Pod koniec czerwca media obiegła zaskakująca informacja o zwolnieniu połowy prowadzących związanych z programem "Dzień Dobry TVN". Wśród osób, których nie zobaczymy już w śniadaniówce, nie zabrakło głośnych nazwisk. Jest wśród nich m.in. Andrzej Sołtysik, który partnerował w programie Annie Kalczyńskiej.
Syn Andrzeja Sołtysika trafił do szpitala
Teraz okazuje się, że były prowadzący "Dzień dobry TVN" musiał też zmierzyć się z problemami w życiu prywatnym. Niedawno ciężko zachorował jego syn. 7-latek zmagał się z wirusem, który doprowadził do odwodnienia dziecka. O sytuacji poinformowała żona gwiazdy TVN - blogerka Patrycja Sołtysik.
"Od piątku do niedzieli byliśmy ze Stasiem na oddziale pediatrycznym, gdzie późnym wieczorem zostaliśmy przyjęci z SOR-u. Stasia dopadł wirus i niestety mimo prób zapobiegnięcia tej sytuacji doszło do lekkiego odwodnienia i konieczności hospitalizacji. Rozważałam domową wizytę lekarską i pielęgniarską z kroplówką… Ale z każdym kwadransem wiedziałam, że tym razem potrzebna jest pomoc w placówce. I choć w mojej głowie również był scenariusz i przekonanie, że szpital to ostateczność, to cieszę się, że zaufałam swojej intuicji (...) i trafiliśmy na oddział ratunkowy" - rozpoczęła blogerka.

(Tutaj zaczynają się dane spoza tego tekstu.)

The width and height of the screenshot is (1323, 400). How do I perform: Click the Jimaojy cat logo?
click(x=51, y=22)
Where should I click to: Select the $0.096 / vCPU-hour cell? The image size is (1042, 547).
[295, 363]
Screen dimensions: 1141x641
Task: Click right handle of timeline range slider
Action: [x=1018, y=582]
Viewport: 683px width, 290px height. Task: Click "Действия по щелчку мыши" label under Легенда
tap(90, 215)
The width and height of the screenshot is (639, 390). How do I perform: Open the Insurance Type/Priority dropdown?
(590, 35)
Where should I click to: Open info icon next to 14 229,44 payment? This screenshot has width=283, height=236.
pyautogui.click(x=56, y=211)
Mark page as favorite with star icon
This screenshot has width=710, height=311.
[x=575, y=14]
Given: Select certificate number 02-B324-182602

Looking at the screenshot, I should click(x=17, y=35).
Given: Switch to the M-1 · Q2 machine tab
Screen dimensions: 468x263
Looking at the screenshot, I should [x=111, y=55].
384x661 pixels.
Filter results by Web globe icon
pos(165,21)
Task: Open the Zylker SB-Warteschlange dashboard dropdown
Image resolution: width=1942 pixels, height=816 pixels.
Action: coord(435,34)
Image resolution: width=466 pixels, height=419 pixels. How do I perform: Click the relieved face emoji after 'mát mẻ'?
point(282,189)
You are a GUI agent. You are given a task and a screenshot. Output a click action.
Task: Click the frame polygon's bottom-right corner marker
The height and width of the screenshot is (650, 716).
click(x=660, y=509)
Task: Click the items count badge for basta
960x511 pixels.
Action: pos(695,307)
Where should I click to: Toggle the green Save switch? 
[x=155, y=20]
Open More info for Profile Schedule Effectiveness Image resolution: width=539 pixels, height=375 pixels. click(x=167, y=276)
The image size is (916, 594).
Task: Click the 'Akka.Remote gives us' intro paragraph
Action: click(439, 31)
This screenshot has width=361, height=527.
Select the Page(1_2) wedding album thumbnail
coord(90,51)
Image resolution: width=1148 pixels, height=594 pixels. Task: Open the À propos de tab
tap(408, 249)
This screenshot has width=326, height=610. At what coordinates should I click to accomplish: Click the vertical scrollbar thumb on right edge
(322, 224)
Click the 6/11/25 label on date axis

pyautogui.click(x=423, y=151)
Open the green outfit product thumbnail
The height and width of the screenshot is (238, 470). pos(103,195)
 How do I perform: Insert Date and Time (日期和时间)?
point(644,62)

Syn gwiazdy TVN w szpitalu. Jak wyglądał pobyt w placówce?
Żona Sołtysika chwaliła warunki w szpitalu. Była zaskoczona tym, że nie wyniosła z tego pobytu złych doświadczeń.
"Na szczęście cały czas byłam przy Stasiu i wczoraj powiedział, że szpital nie był taki straszny, że wie, że dostał tam prawdziwą pomoc. Tym samym i dla mnie i dla mojego dziecka ta wizyta może nie była dobrym wspomnieniem, ale nie stała się też traumatycznym doświadczeniem. To co jeszcze chcę napisać, to to aby wam przypomnieć że odwodnienie dla dzieci może być bardzo, ale to bardzo niebezpieczne i trzeba być bardzo czujnym w takich sytuacjach" - podkreśliła.
"Na koniec napiszę "Mamo ufaj zawsze swojej intuicji"! I zabierz koc do szpitala (bo dostaniesz fotel obok łóżka dziecka ale nic do przykrycia - też jest to dla mnie wiedza na przyszłość, której mam nadzieję że nie będę musiała już wykorzystywać" - zakończyła.